Cette réorientation est-elle judicieuse ? L'idée de base consiste à présenter un pre-knowledge, là où Wikipédia proposerait un knowledge digéré et agréé par la communauté scientifique. En gros, le travail inédit est admis dans la mesure où il permet de recenser les idées émergentes non encore institutionalisées. L'un dans l'autre, ça peut se défendre : plutôt que de répéter wikipédia (fatalement en moins bien, wiki disposant quoiqu'on en dise de dix ans d'avance…), on cherche à proposer quelque chose de différent, un ensemble de données que l'on ne retrouvera peut-être pas ailleurs.

Ceci dit, Quora présente en pratique au moins deux grosses faiblesses. Elles finiront peut-être par se résorber, mais en l'état, ça me paraît rédhibitoire.

  1. Le mode question/réponse ne constitue que l'un des usages de Wikipédia. On peut très bien consulter l'encyclopédie pour de nombreuses autres raisons : sonder une thématique générale, rechercher une bibliographie sur un sujet, flâner d'un article à l'autre… Les réponses de Quora ne permettent pas tout cela : il s'agit de textes brefs, potentiellement subjectifs, qui ne prétendent répondre qu'à une demande précise sans faire le tour d'un objet ou d'un terme défini.

Données disponibles:
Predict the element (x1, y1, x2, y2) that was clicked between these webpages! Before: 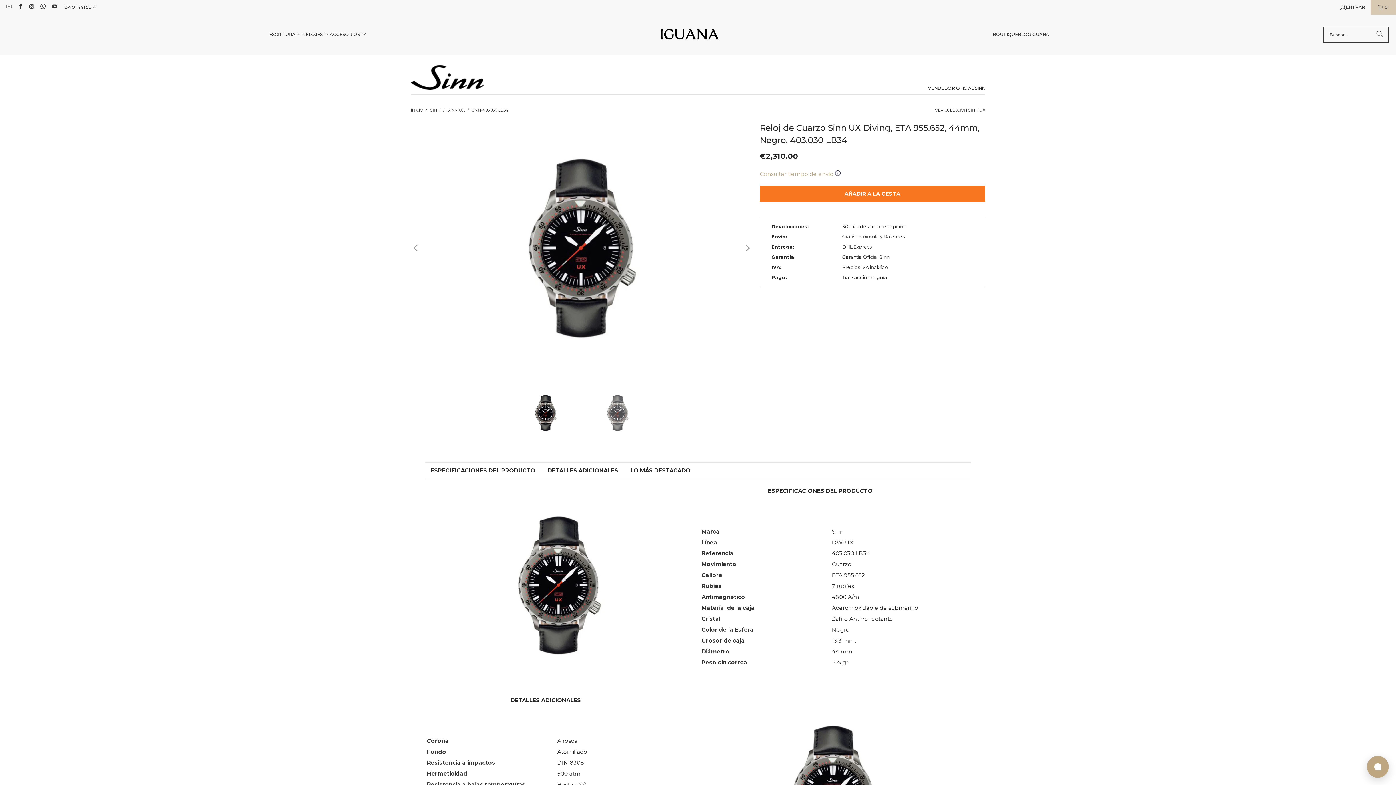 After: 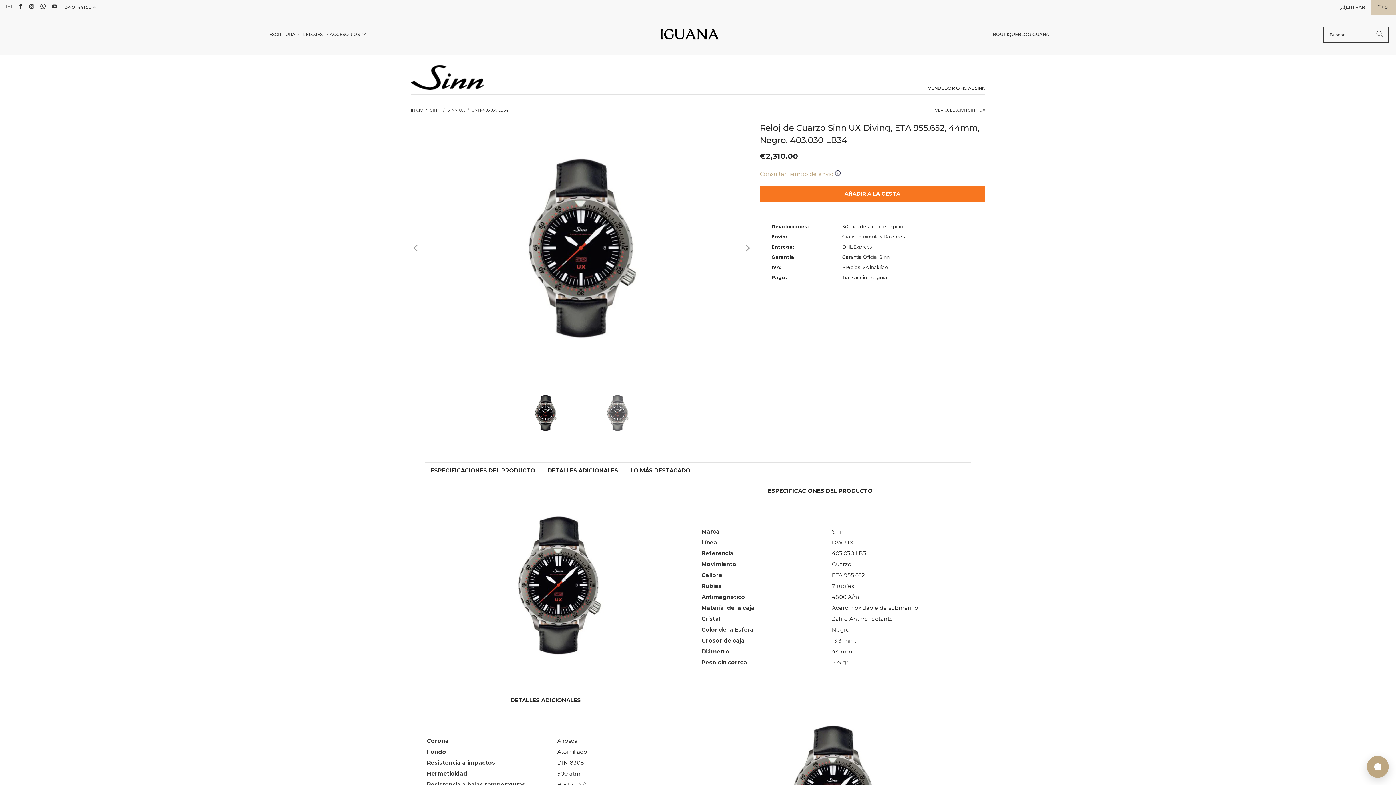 Action: label: SNN-403.030 LB34 bbox: (472, 107, 508, 112)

Énoncé 1:
Répondez à ces questions d'après le passage proposé :
(a) Qu'est-ce que l'idée de base consiste à présenter, par opposition à ce que proposerait Wikipédia ?
(b) Combien de grosses faiblesses Quora présente-t-il au moins en pratique ?
(c) Quels autres usages de l'encyclopédie sont cités en plus du mode question/réponse ?
Énoncé 2:
Ces affirmations s'accordent-elles avec le passage proposé ? Répondez par oui ou non, en citant les mots décisifs du passage.
(a) Le travail inédit est admis dans la mesure où il permet de recenser des idées émergentes.
(b) Les faiblesses de Quora sont présentées comme sans importance.
(c) Les réponses de Quora sont des textes longs qui font le tour d'un objet.
Énoncé 3:
Pouvez-vous résumer le passage proposé en deux phrases ?

Réponse 1:
(a) Un pre-knowledge, là où Wikipédia proposerait un knowledge digéré et agréé par la communauté scientifique.
(b) Au moins deux.
(c) Sonder une thématique générale, rechercher une bibliographie sur un sujet et flâner d'un article à l'autre.

Réponse 2:
(a) Oui : « le travail inédit est admis dans la mesure où il permet de recenser les idées émergentes non encore institutionalisées ».
(b) Non : « en l'état, ça me paraît rédhibitoire ».
(c) Non : « il s'agit de textes brefs, potentiellement subjectifs, qui ne prétendent répondre qu'à une demande précise sans faire le tour d'un objet ou d'un terme défini ».

Réponse 3:
L'idée de base de cette réorientation est de présenter un pre-knowledge, en admettant le travail inédit qui recense des idées émergentes, afin de proposer quelque chose de différent de Wikipédia plutôt que de la répéter. Quora présente cependant en pratique au moins deux grosses faiblesses, dont le fait que ses réponses brèves et potentiellement subjectives ne permettent pas les nombreux autres usages de Wikipédia que le mode question/réponse.